El don del Espíritu que el Hijo recibe en plenitud la mañana de Pascua es derramado por él en gran abundancia sobre la Iglesia. A sus discípulos, reunidos en el cenáculo, Jesús les dice: «Recibid el Espíritu Santo» (Jn 20, 22) y lo da «a través de las heridas de su crucifixión: “Les mostró las manos y el costado”» (Dominum et vivificantem, 24). La misión salvífica de Jesús se resume y se cumple en la donación del Espíritu Santo a los hombres, para llevarlos nuevamente al Padre.

5. Si la gran obra del Espíritu Santo es la Pascua del Señor Jesús, misterio de sufrimiento y de gloria, también los discípulos de Cristo, por el don del Espíritu, pueden sufrir con amor y convertir la cruz en el camino a la luz: «per crucem ad lucem». El Espíritu del Hijo nos da la gracia de tener los mismos sentimientos de Cristo y amar como él amó, hasta dar la vida por los hermanos: «Él dio su vida por nosotros, y también nosotros debemos dar la vida por nuestros hermanos» (1 Jn 3, 16).

Al darnos su Espíritu, Cristo entra en nuestra vida, para que cada uno de nosotros pueda decir, como san Pablo: «Ya no vivo yo, sino que es Cristo quien vive en mí» (Ga 2, 20).
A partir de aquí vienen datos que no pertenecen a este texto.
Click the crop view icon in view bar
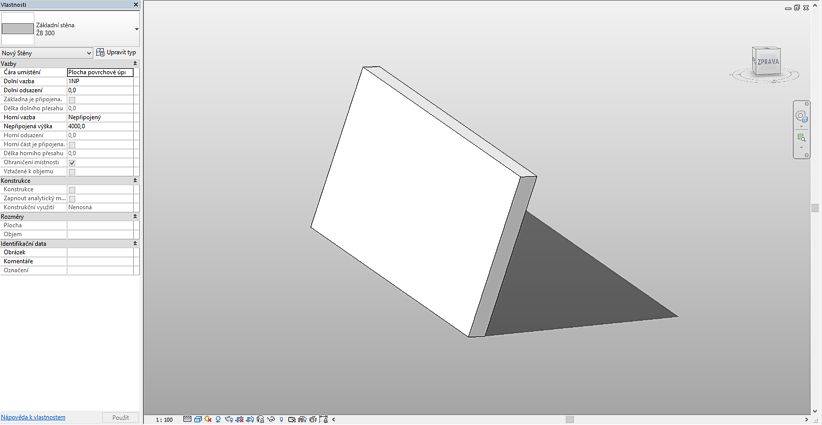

Toda la vida se transforma así en una continua Pascua, un paso incesante de la muerte a la vida, hasta la última Pascua, cuando pasaremos también nosotros con Jesús y como Jesús «de este mundo al Padre» (Jn 13, 1). En efecto, como afirma san Ireneo de Lyon, «los que han recibido y tienen el Espíritu de Dios son llevados al Verbo, es decir, al Hijo, y el Hijo los acoge y los presenta al Padre, y el Padre les da la incorruptibilidad» (Demonstr. Ap., 7).